Afinal, a compra do carro significou que eu e Loveday pudemos vir para cá às nossas custas, em vez de precisarmos usar o furgão de caça de Nancherrow, com alguém mais dirigindo. É impossível descrever como nossa viagem foi divertida, rodando por conta própria, bem devagar, saboreando o passeio! Fazia um dia espetacular, todas as sebes estavam salpicadas de dedaleiras, e viemos pela estrada que passa na charneca, vendo o mar, do azul mais profundo, à distância. Nós cantamos bastante.

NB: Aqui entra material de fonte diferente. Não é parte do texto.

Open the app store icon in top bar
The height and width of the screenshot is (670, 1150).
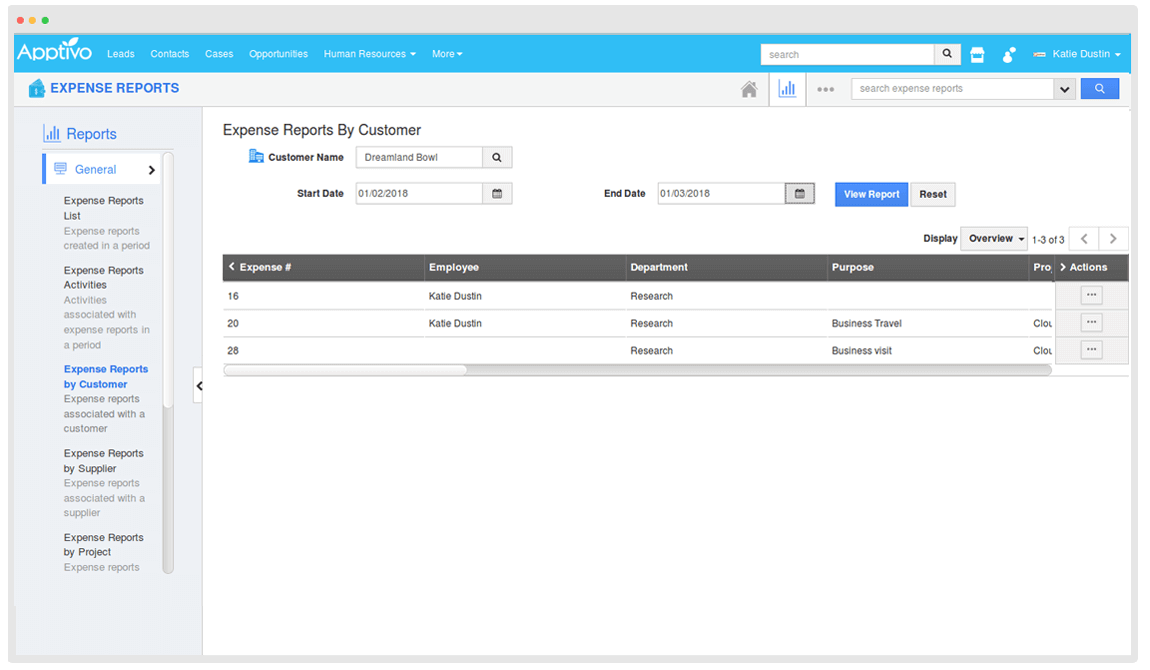[977, 55]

Pouco antes de partirmos, Diana Carey-Lewis viajou a Londres e ficará lá algum tempo. O Coronel Carey-Lewis pareceu um tanto melancólico, quando ela lhe disse que se ausentaria, porém ele anda de fato deprimido sobre tudo, nunca esquece de ler os jornais e de ouvir rádio. Acho que o pobre homem está simplesmente com os nervos abalados. Contudo, afinal ele se conformou, viu-a partir e lhe disse que procurasse divertir-se. De fato, ele só pode ser o mais encantador e menos egoísta dos maridos, e quem iria censurá-lo por estar preocupado pela maneira como andam as coisas? Imagino como deve ser angustiante para um homem que durante toda a última guerra lutou nas trincheiras. Fico feliz sabendo que vocês estão em Cingapura e longe disso tudo. Enfim, aí estarão a salvo do que possa ocorrer na Europa.

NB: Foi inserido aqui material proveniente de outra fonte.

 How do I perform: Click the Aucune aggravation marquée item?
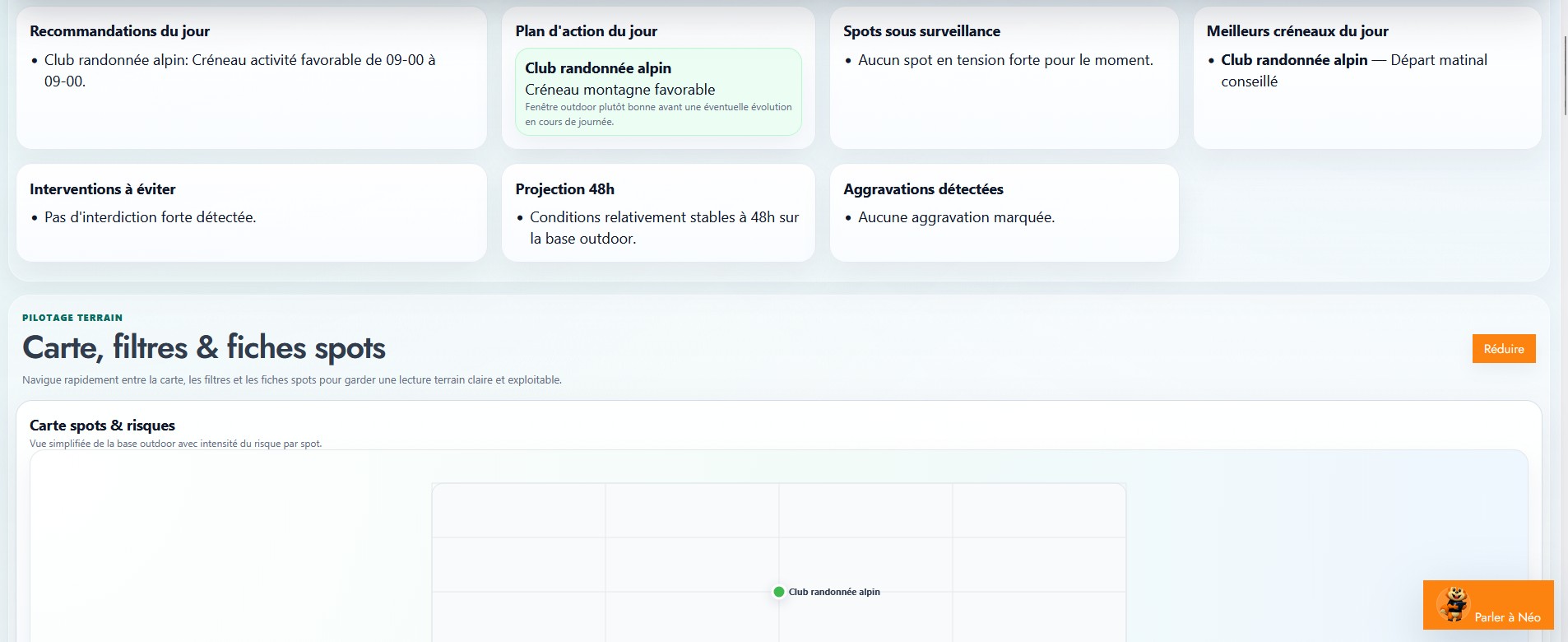coord(956,217)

Preciso terminar. Loveday e Heather querem ir à praia, e a sra. Warren preparou-nos uma cesta de piquenique. Já sinto o cheiro de bolinhos saídos do forno. Pode-se pensar em alguma coisa melhor do que comê-los após nadar um pouco? Eu não posso.

Como sempre, envio todo o meu amor para vocês. Farei o possível para breve escrever novamente.

Judith

Ao contrário de Nancherrow, na casa dos Warren as horas das refeições eram, por necessidade, questões informais. Com dois homens trabalhando e partindo em horas diferentes, o café da manhã era um festim bastante móvel e, por outro lado, o sr. Warren já estava em sua mercearia e Joe na praia, muito antes de quaisquer das jovens terem saído da cama. Por volta do meio-dia, a sra. Warren servia o almoço a seu marido, sempre que houvesse uma pausa nos negócios e ele conseguisse escapar de suas peças de bacon, sacos de chá e quilos de manteiga. Uma vez que estava de pé desde manhã cedo, ele precisava sentar-se por algum tempo, passar os olhos pelo jornal local e tomar um prato fundo de sopa, com uma fatia de pão e queijo, juntamente com uma xícara de chá. Enquanto seu marido comia, a sra. Warren passava roupas, fazia um bolo, lavava o chão da cozinha ou ficava diante da pia descascando quilos de batatas, ouvindo sociavelmente enquanto ele lia trechos de notícias, como os escores do críquete ou quanto o Instituto Feminino de Saint Enedoc conseguira de lucro na Feira Traga & Compre. Após terminar o chá, ele enrolava e fumava um amarfanhado cigarro, voltava ao trabalho, e então era a vez da folga de Ellie. Ela não gostava de sopa. Preparava sanduíches de patê de carne e devorava biscoitos de chocolate, enquanto contava para a sra. Warren o que Russell Oates lhe dissera, quando ambos tinham ficado na fila do cinema — e a sra. Warren achava que ela devia fazer uma ondulação permanente no cabelo? Era uma jovem volúvel e louca por rapazes, mas a sra. Warren a conhecia desde menininha na escola de Porthkerris, e apreciava sua companhia. Também gostava de Ellie porque era ativa, trabalhadora, esperta e sempre amistosa com os fregueses.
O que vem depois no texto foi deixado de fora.